Canadian Inuk actor, filmmaker, and sculptor (born 1959)

Natar Ungalaaq (Inuktitut syllabics: ᓇᑕᕐ ᐅᖓᓛᖅ, born 1959) is a Canadian Inuk actor, filmmaker and sculptor whose work is in many major collections of Inuit art. Before playing the lead roles in Atanarjuat: The Fast Runner (2001) and The Necessities of Life (Ce qu'il faut pour vivre) (2008), Ungalaaq played major roles in other Canadian and American films, including Kabloonak (1995), Glory & Honor (1998). He is also a producer and director of the Inuit Broadcasting Corporation.

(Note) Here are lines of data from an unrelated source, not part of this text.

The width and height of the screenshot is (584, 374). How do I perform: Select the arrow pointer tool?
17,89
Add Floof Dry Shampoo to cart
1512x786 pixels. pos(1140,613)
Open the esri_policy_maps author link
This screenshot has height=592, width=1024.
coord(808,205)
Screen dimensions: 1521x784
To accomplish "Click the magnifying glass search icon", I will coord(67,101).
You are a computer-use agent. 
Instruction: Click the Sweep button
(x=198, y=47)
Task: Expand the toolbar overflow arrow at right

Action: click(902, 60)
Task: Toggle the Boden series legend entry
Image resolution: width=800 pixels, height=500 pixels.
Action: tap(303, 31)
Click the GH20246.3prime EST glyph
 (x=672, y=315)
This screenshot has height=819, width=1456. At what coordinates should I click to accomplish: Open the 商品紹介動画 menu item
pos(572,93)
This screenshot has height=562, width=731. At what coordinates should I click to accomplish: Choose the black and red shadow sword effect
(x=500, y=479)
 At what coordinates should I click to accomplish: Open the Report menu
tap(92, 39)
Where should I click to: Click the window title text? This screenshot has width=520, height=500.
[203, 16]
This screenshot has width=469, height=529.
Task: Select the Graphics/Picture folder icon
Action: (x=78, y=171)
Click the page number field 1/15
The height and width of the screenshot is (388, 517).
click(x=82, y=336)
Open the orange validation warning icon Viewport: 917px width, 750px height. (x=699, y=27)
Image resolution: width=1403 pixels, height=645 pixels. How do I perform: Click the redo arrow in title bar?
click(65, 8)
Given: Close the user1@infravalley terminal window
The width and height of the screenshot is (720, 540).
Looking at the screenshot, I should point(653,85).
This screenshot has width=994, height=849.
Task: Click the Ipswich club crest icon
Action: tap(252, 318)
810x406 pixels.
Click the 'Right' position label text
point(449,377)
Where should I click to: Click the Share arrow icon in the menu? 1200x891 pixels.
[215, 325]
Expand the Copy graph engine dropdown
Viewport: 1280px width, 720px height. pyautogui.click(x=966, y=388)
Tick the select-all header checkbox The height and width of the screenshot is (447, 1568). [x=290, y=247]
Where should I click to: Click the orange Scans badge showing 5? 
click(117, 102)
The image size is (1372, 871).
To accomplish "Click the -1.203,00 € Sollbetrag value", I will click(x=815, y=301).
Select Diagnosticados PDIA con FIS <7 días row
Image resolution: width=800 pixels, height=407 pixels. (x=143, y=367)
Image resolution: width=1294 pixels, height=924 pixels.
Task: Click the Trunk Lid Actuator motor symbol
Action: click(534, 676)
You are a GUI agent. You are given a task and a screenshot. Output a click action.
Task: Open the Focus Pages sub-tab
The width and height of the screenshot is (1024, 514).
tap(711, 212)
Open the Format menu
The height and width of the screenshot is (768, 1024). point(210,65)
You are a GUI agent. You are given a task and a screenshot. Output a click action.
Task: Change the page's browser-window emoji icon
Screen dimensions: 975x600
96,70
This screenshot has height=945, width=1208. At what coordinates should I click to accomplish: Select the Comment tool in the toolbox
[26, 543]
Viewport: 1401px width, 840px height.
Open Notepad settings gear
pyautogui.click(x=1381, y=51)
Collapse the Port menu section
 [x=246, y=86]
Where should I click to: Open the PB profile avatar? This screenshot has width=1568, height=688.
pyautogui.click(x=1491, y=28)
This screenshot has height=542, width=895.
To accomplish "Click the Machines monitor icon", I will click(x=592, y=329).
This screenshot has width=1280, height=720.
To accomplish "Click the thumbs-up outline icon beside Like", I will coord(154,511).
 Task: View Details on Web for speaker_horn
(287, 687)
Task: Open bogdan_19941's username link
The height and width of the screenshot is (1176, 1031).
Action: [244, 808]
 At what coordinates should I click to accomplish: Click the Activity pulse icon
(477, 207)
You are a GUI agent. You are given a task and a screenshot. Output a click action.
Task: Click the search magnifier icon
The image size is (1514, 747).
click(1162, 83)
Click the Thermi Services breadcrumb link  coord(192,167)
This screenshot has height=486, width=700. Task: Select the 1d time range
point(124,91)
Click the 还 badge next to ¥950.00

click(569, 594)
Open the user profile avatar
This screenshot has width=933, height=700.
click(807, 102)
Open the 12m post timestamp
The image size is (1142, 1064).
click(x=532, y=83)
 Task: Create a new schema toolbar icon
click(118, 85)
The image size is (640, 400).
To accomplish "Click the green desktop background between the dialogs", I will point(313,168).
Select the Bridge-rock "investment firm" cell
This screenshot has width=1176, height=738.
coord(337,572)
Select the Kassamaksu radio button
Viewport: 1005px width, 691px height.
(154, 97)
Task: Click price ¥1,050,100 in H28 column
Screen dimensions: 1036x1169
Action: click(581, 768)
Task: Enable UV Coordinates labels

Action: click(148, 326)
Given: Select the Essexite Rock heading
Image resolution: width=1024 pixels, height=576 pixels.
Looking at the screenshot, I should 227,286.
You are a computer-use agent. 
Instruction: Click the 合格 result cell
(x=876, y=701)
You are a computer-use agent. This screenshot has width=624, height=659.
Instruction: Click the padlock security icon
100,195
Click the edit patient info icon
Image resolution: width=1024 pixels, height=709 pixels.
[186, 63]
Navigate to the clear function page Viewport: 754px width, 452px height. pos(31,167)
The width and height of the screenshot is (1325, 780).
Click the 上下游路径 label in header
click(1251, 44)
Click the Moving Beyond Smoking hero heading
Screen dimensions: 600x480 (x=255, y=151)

Ungalaaq was the carving buddy of director Zacharias Kunuk. With funds raised by selling their handmade work, they bought their first camera gear in 1981, and started a production company in an Inuit community that didn't even have a TV.

Natar is also a renowned carver. He began when he was 9 or 10 years old, using his grandfather's tools. His carving in white soapstone, "Sedna with a Hairbrush 1985",is featured in the National Gallery of Canada's collection.

In 2016, he made his debut as a director, codirecting the film Searchers with Kunuk.

==Filmography==

| Year | Title | Role |
| 1994 | Frost Fire (TV) | Inuit |
| Trial at Fortitude Bay | Tommy |
| 1995 | Kabloonak | Mukpullu |
| 1998 | Glory & Honor (TV) | Ootah |
| 2001 | Atanarjuat: The Fast Runner | Atanarjuat |
| 2004 | Sleep Murder (TV) | Jimmy Tarniq |
| 2006 | The Journals of Knud Rasmussen | Nuqallaq |
| 2008 | The Necessities of Life (Ce qu'il faut pour vivre) | Tiivii |
| 2013 | Maïna | Tadio |
| 2016 | Iqaluit | Noah |
| 2018 | The Grizzlies | Pete |

==Awards==
Ungalaaq was awarded the Best Actor award at the American Indian Movie Awards in 2002 for Atanarjuat. He won the Genie Award for Best Actor at the 29th Genie Awards for his role in Ce qu'il faut pour vivre. He also won the Jutra Award for Best Actor in a Leading Role and the Best Actor award at the Palm Springs International Film Festival for the same performance. In September 2009, Ungalaaq was presented with an award of distinction by the Nunavut Film Development Corporation. This award recognized Natar's body of work and his contribution to Nunavut's film community. In 2016, Ungalaaq won Best Indigenous Language Production (2016) for "Maliglutit (Searchers)" at the ImagineNATIVE Film + Media Arts Festival.